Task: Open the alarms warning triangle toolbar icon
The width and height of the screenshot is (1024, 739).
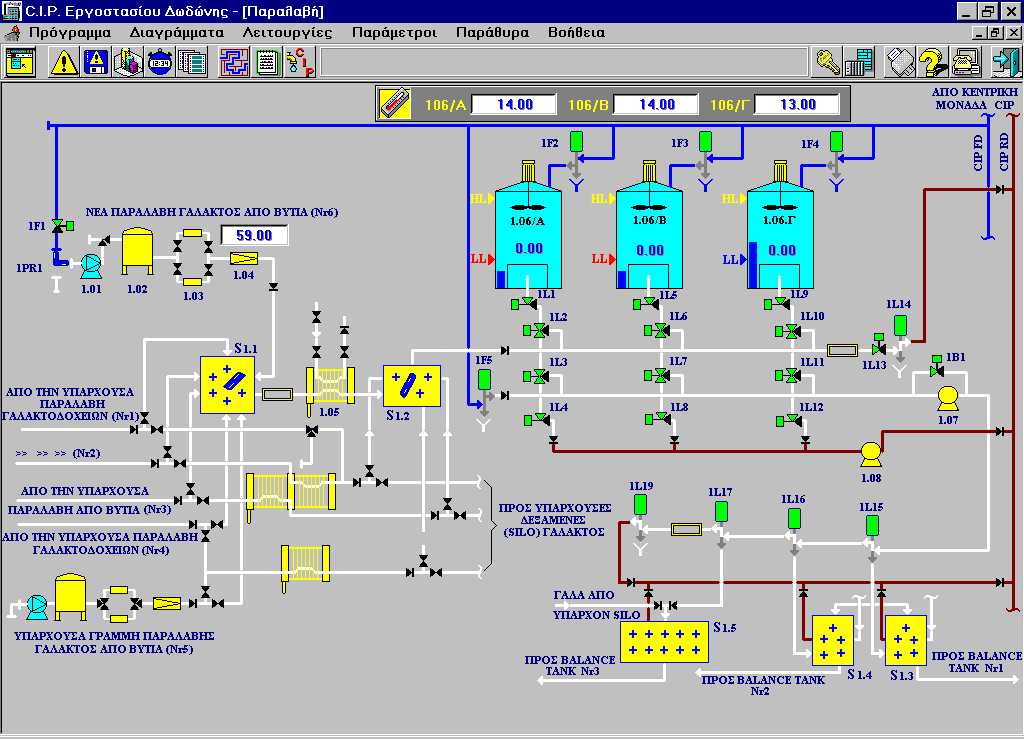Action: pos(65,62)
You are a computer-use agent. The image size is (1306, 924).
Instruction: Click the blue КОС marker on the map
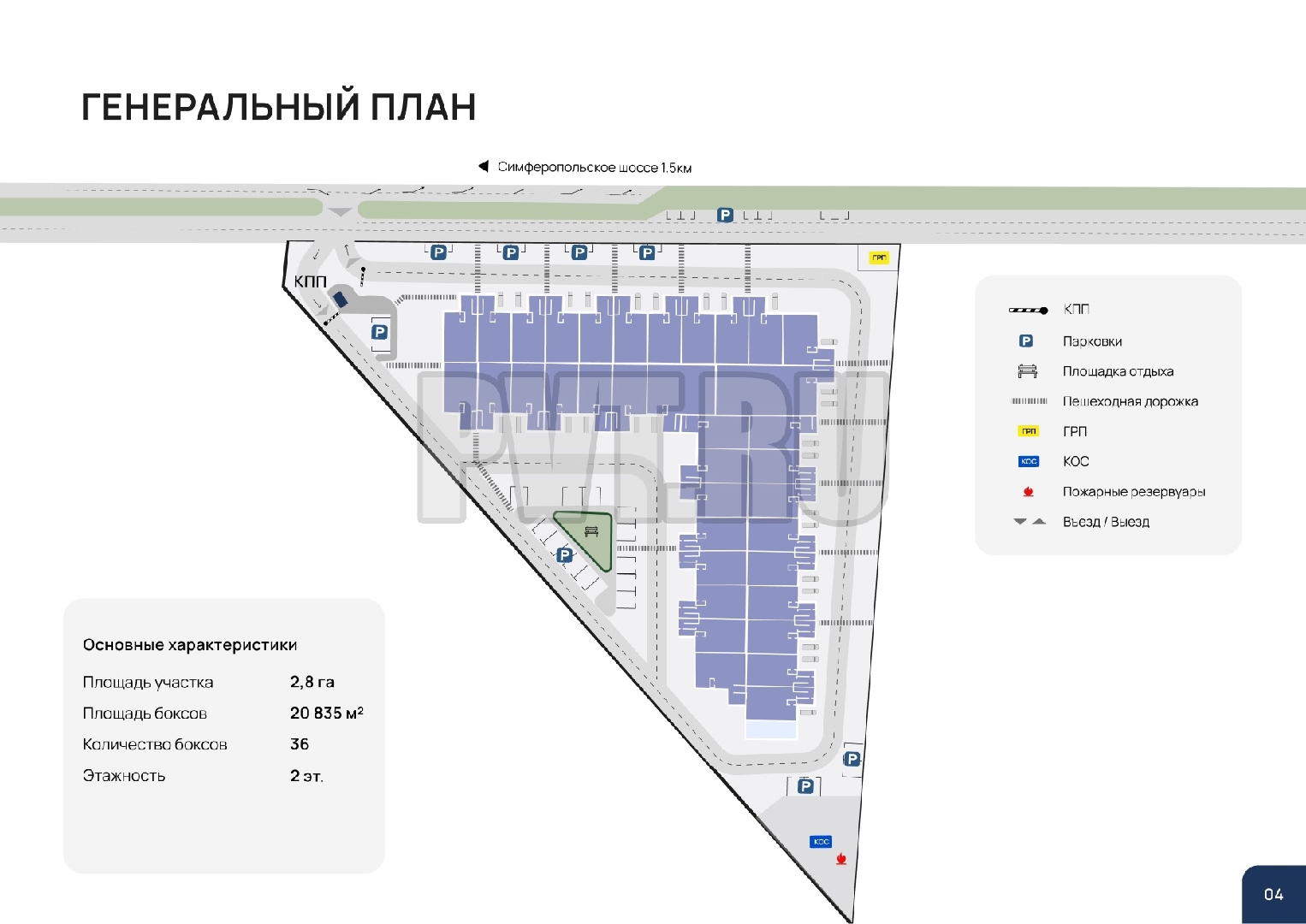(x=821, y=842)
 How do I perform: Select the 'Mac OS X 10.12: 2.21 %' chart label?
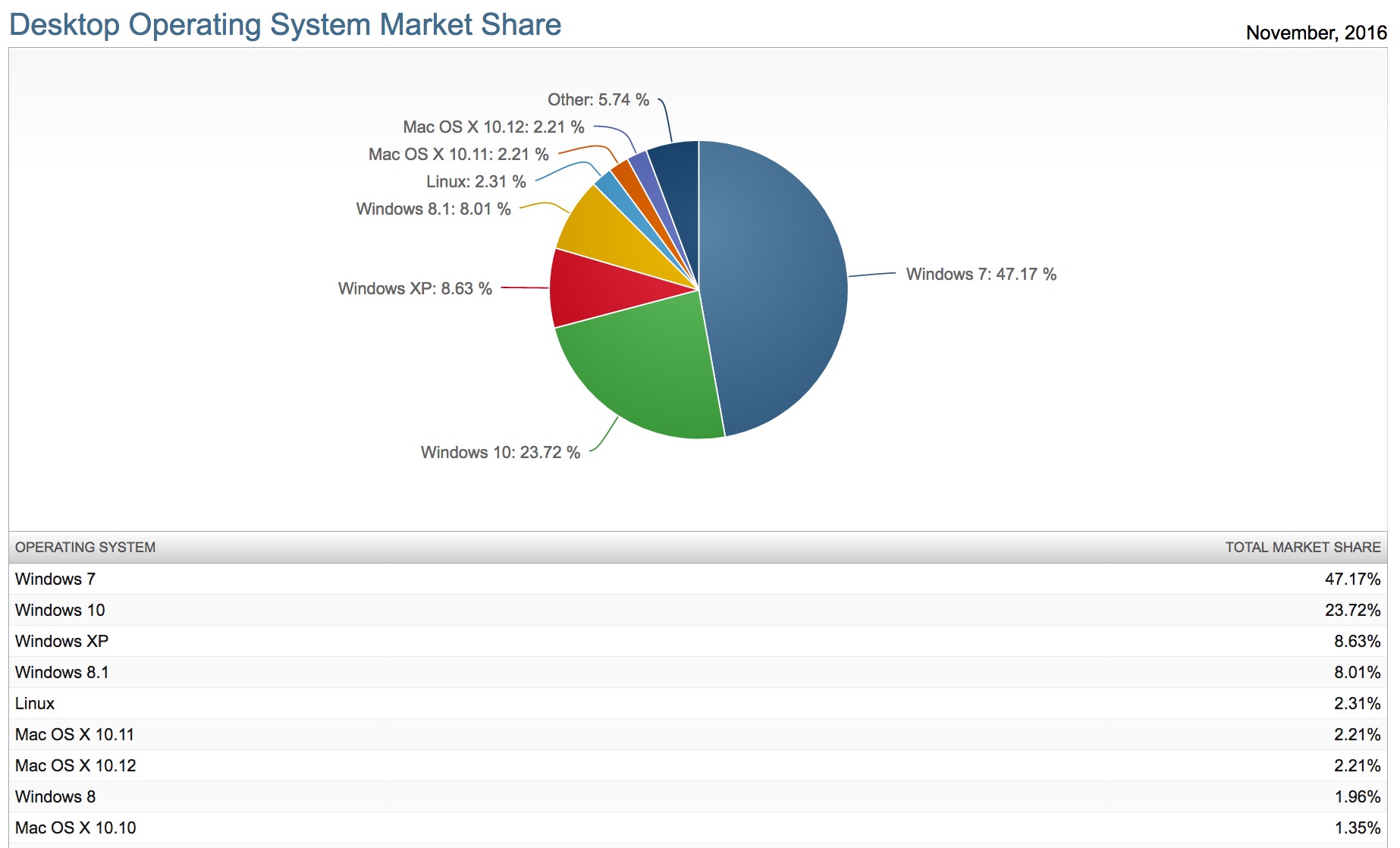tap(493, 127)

## The problem
Reproduce the records exactly, images excluded.

## Task output
Task: Open the alarms warning triangle toolbar icon
The width and height of the screenshot is (1024, 739).
Action: pos(65,62)
You are a computer-use agent. The image size is (1306, 924).
Instruction: Click the blue КОС marker on the map
(x=821, y=842)
 How do I perform: Select the 'Mac OS X 10.12: 2.21 %' chart label?
tap(493, 127)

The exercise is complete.